Title:A Three-gene-based Type 1 Diabetes Diagnostic Signature
Volume: 27
Issue: 24
Author(s): Rongrong Wang, Yanan Zhou, Yan Zhang, Shaoqing Li, Runzhou Pan and Yongcai Zhao*
Affiliation:
- Endocrine Diabetes Department, Cangzhou Central Hospital, Cangzhou, Hebei, 061000,China
Keywords:
Type 1 diabetes, bioinformatic analysis, logistic regression model, diagnosis, GO, KEGG.
Abstract:
Background: Type 1 diabetes is a chronic autoimmune disease featured by insulin deprivation
caused by pancreatic β-cell loss, followed by hyperglycaemia.
Objective: Currently, there is no cure for this disease in clinical treatment, and patients have to accept a lifelong
injection of insulin. The exploration of potential diagnosis biomarkers through analysis of mass data by bioinformatics
tools and machine learning is important for type 1 diabetes.

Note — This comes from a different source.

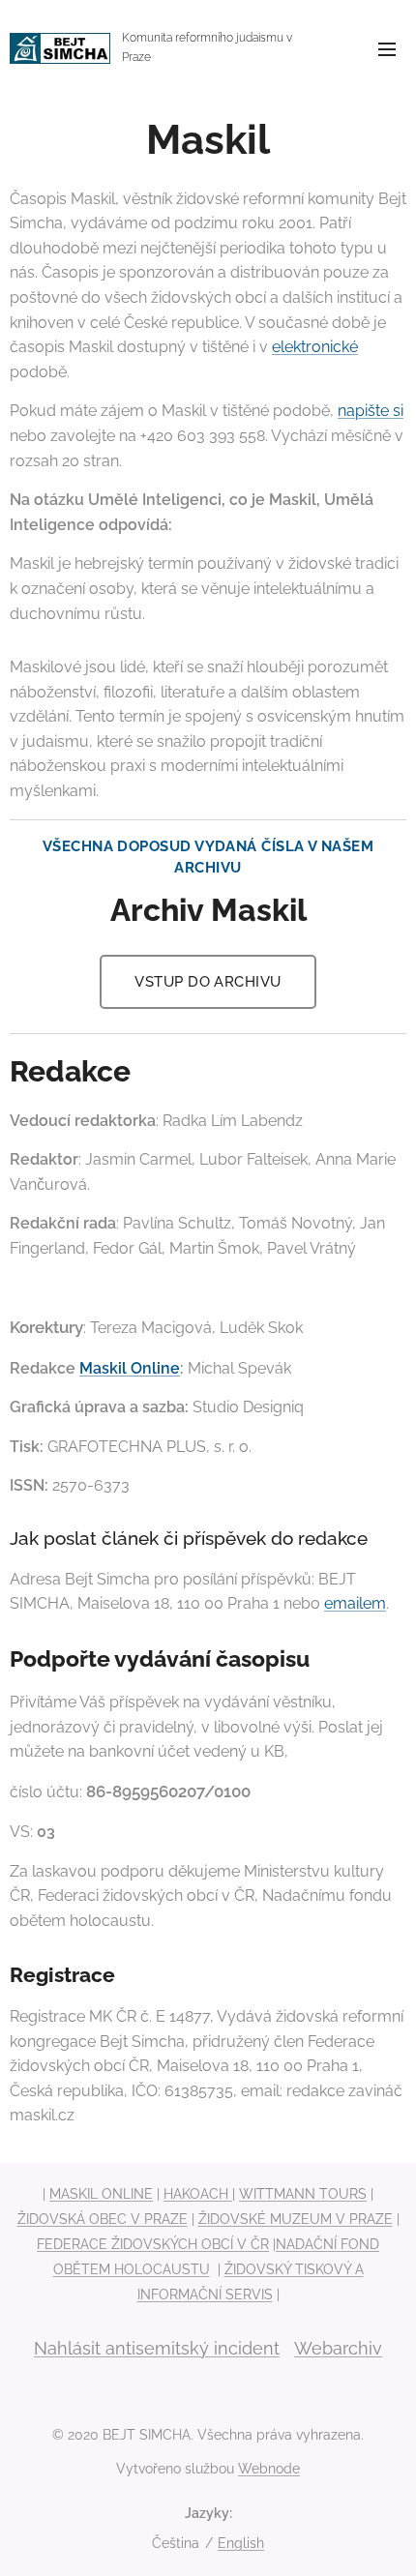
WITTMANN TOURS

Methods: We collected two mRNA expression datasets of type 1 diabetes peripheral blood samples from GEO,
screened differentially expressed genes (DEGs) by R software, and conducted GO and KEGG pathway enrichment
using the DEGs. Moreover, the STRING database and Cytoscape were used to build PPI network and predict
hub genes. We constructed a logistic regression model by using the hub genes to assess sample type.
Results: Bioinformatic analysis of the GEO dataset revealed 92 and 75 DEGs in GSE50098 and GSE9006 datasets,
separately, and 10 overlapping DEGs. PPI network of these 10 DEGs showed 7 hub genes, namely
EGR1, LTF, CXCL1, TNFAIP6, PGLYRP1, CHI3L1 and CAMP. We built a logistic regression model based
on these hub genes and optimized the model to 3 genes (LTF, CAMP and PGLYRP1) based logistic model.
The values of the area under the curve (AUC) of training set GSE50098 and testing set GSE9006 were 0.8452
and 0.8083, indicating the efficacy of this model.
Conclusion: Integrated bioinformatic analysis of gene expression in type 1 diabetes and the effective logistic regression
model built in our study may provide promising diagnostic methods for type 1 diabetes.